Ending the Integration Process

As the different teams involved in the integration effort work their way through their backlogs, uncertainty decreases. Keeping the charter and functional checklists aligned with the goals of the initiative becomes simpler, as does managing dependencies, and coordinating the project becomes less complex overall. Successfully closing the project within the charter parameters looks increasingly probable.

The integration process does not conclude all at once. Integration ends in the same manner in which it began, with teams gradually closing out their backlogs and exiting the project in a staggered fashion. Only the deal team remains by the very end of the deal. When the deal team finds that all of the end state requirements of the project have been met, the deal lead requests approval from the sponsor of the M&A initiative — generally the CEO or board — to formally close the project. Upon receiving this approval, the deal lead holds its own project retrospective to analyze the process and lay the foundation for future improvements.

Formal Binder Close

If the integration project successfully realizes its True North goals, the ending stages of the M&A lifecycle can be a relatively relaxed affair, focusing on potential process and alignment improvements.

In the event that the integration project failed to meet its objectives, this closing period becomes much more hectic and critical. The integration team must take this as a chance to reflect on what went wrong and to come up with potential solutions for future projects. In the unlikely event that the project failed due to incompetence or mismanagement on the side of the integration team, this reflection is largely an internal process. Most integrations fail, however, for reasons beyond the integration team’s control.
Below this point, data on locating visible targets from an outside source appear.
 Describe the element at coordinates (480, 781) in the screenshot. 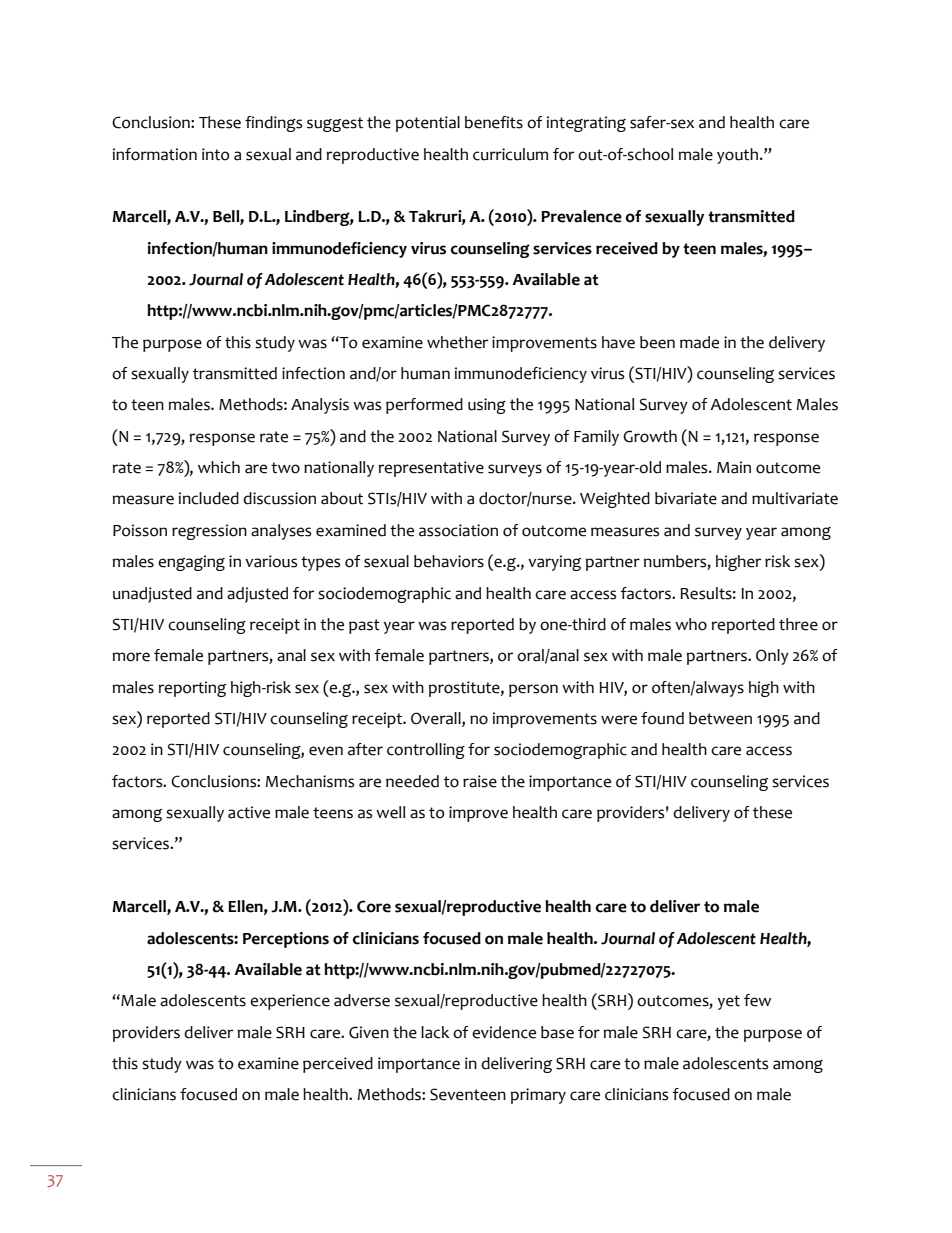

I see `raise` at that location.
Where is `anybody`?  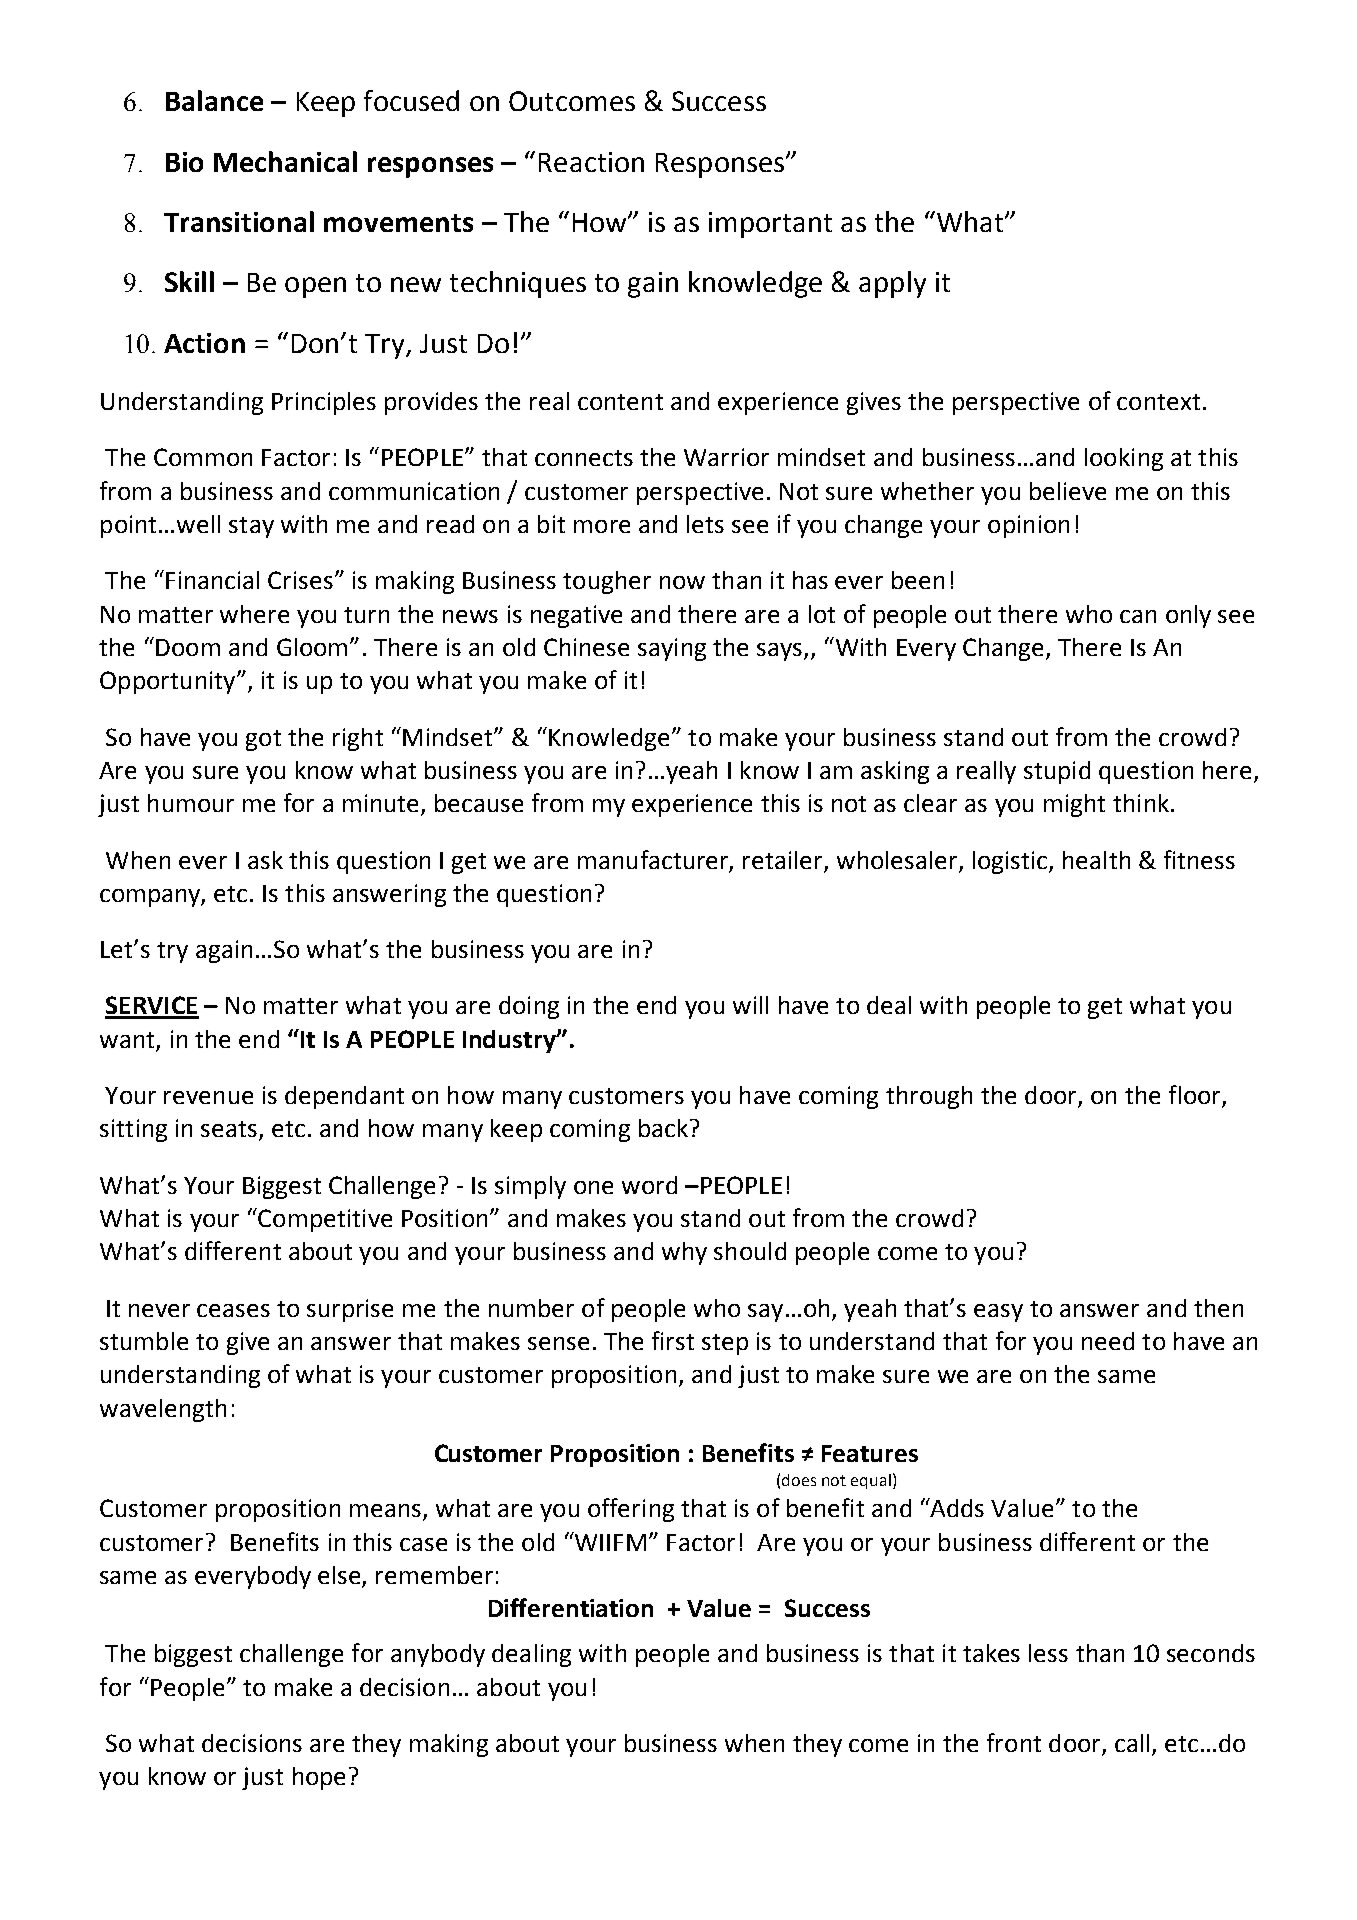 anybody is located at coordinates (438, 1655).
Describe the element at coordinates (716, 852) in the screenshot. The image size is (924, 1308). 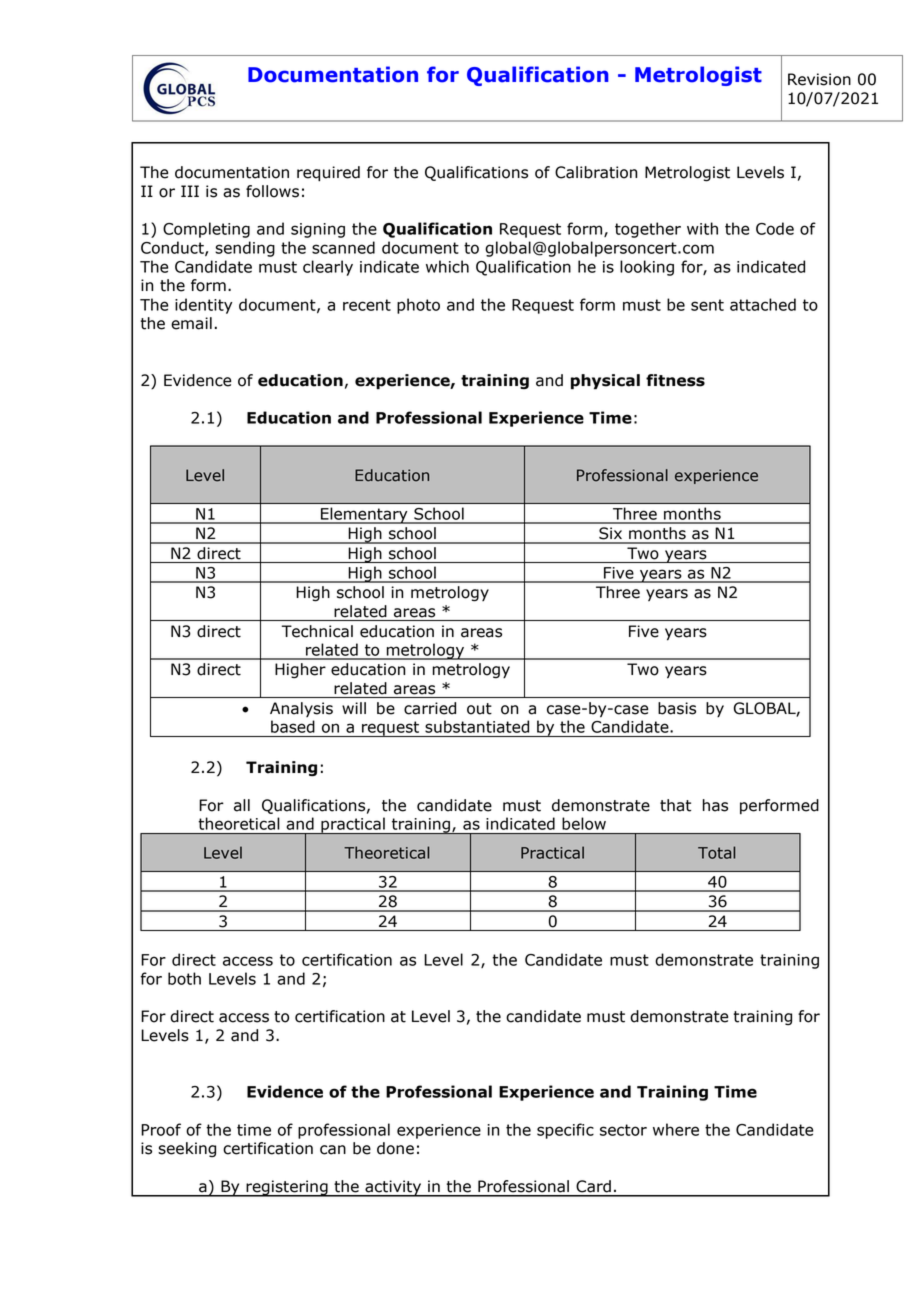
I see `Total` at that location.
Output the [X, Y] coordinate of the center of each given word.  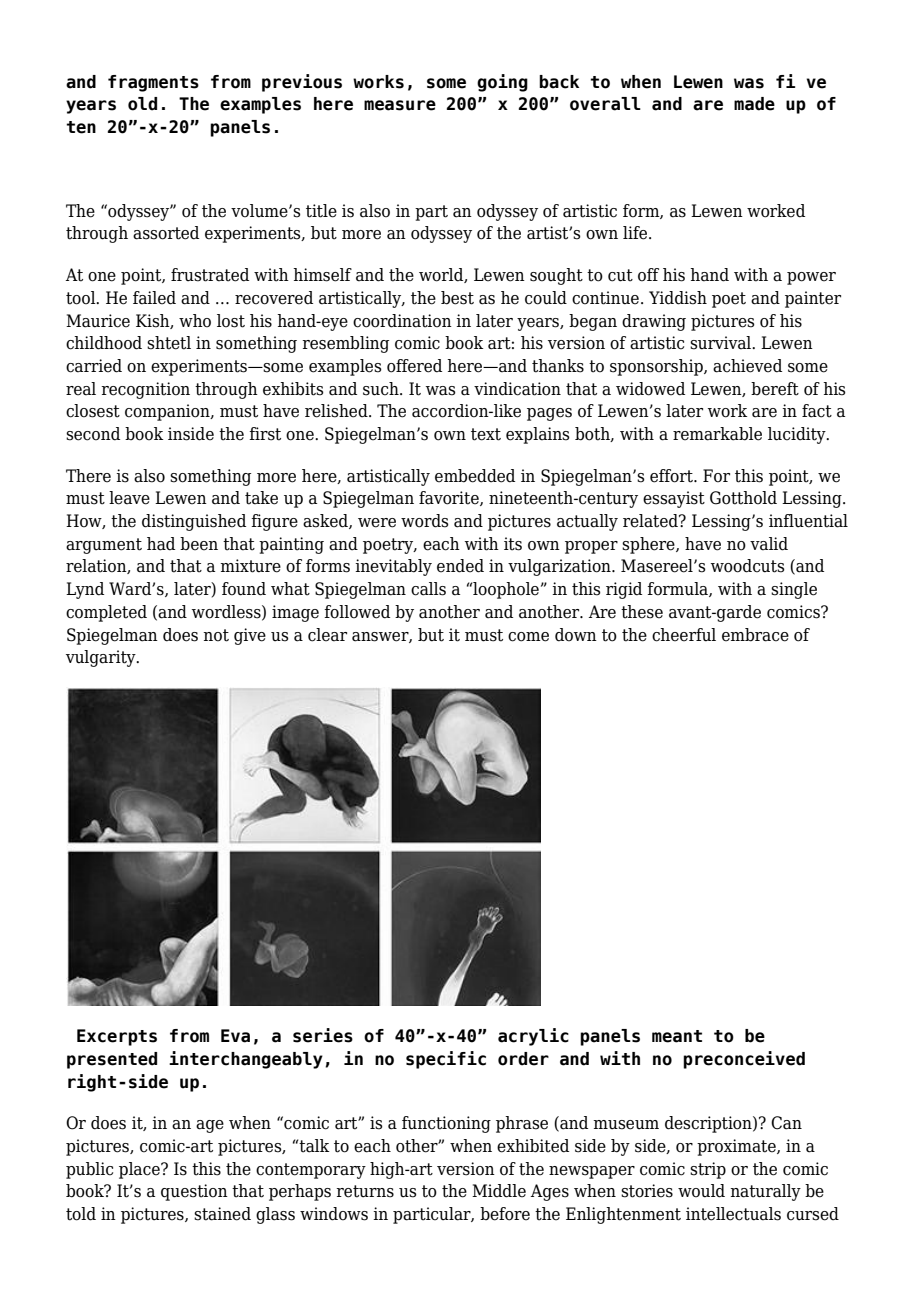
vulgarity [102, 658]
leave [129, 498]
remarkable [717, 434]
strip [708, 1170]
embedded [475, 476]
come [528, 637]
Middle [499, 1191]
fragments [153, 83]
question [194, 1192]
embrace [755, 635]
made [754, 104]
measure [400, 105]
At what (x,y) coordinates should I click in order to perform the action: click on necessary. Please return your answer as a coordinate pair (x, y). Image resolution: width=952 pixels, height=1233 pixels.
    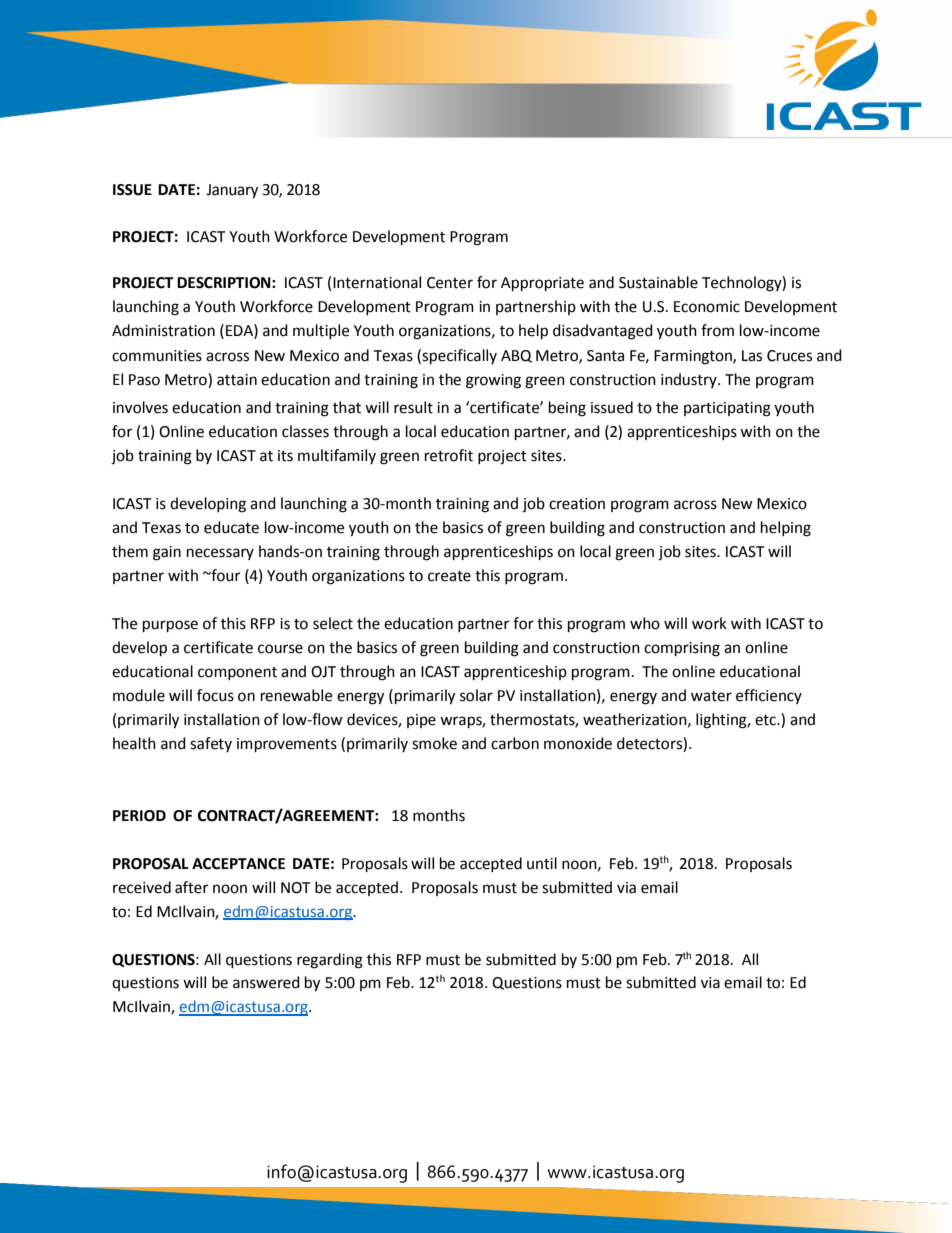
    Looking at the image, I should click on (220, 554).
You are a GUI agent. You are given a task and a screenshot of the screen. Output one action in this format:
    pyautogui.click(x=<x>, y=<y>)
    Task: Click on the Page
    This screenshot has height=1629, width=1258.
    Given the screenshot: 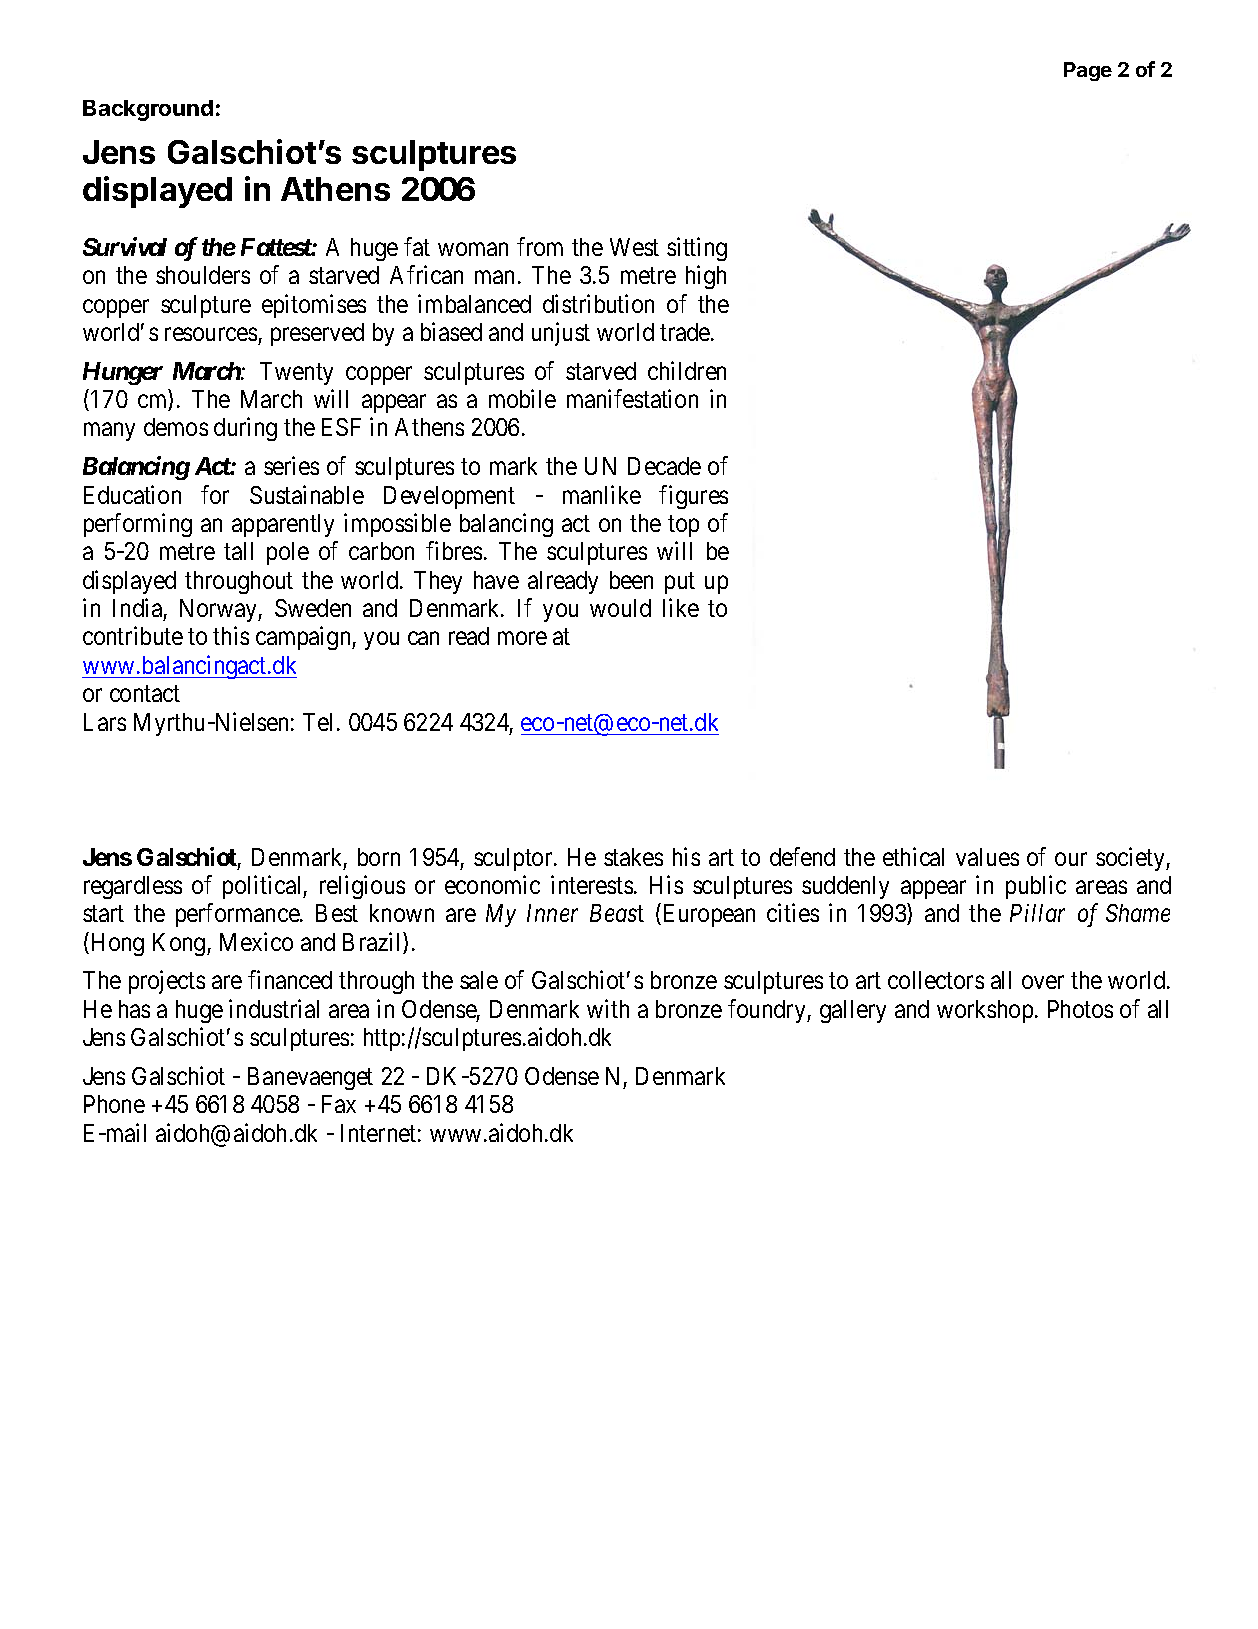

If the gap between corp dev and integration was not effectively bridged, the integration team may have been handed a fundamentally unworkable asset, or have been expected to meet unrealistic True North goals. Even in cases in which the entire initiative was completed according to best practices — with a dedicated deal team involved from the beginning, a perfectly executed due diligence, and a realistic set of expectations — unforeseen variables could cause the asset to fail to realize its expected potential, or even precipitate a catastrophic failure resulting in the early termination of the integration effort.

Regarding failure, there are three important facts to keep in mind about M&A:

  1. Most M&A initiatives fail during integration.
  2. This failure typically has nothing to do with the integration team.
  3. The integration team is usually blamed for failure anyway.

To make matters worse, when an integration effort succeeds, the integration team’s accomplishments usually go unnoticed or unappreciated. By the time the deal is closed, corp dev and the sellers of the acquired business have already celebrated the success of the M&A initiative. If the deal fails post-close, the integration team makes for an easy target. For the integration team, it is a lose-lose situation, and many integration specialists harbor a degree of resentment towards corp dev teams and executives.

An Agile M&A approach neutralizes this disjoint between integration and corp dev from the beginning of the project, by making the case for a true partnership between the two teams — or, ideally, for integration and corp dev to act as a unified team. When both own the process and are tied to long-term outcomes, there is little reason to place blame.

A retrospective to mark the formal close of the M&A project allows for issues that arose during the deal to be considered in a productive way. By presenting a meaningful analysis of precisely what went wrong with the deal, the deal team can clear their name and start a conversation about aligning the two phases of the M&A lifecycle. The post-close retrospective captures lessons learned and generates ideas for improving the process in future iterations.

Once the formal closing process is complete, the deal team officially disbands, and the M&A lifecycle is complete.

Tips and Strategies:
There is a well-established inverse relationship between the amount of time an integration takes and the likelihood that it will succeed. Accordingly, it is critical to ensure that integration happens according to a clearly defined schedule. The initial momentum following an acquisition can help to propel a team rapidly through a well-mapped integration strategy. Around 100-120 days into the process, however, that momentum dwindles, and issues of fatigue and low team morale set in. It is critical to try to hit key goals within this timeframe; some projects, however, will inevitably take longer. A single block or bottleneck can jeopardize the momentum of your integration — a series of complications can destroy value creation entirely.

To avoid becoming bogged down, it is imperative that teams make every conceivable effort to eliminate unnecessary or repetitive work, communication lags, or other avoidable slowdowns and blockages. This will help to ensure that the complex process of integrating a new asset into the structure of the acquiring company has every possible chance to succeed.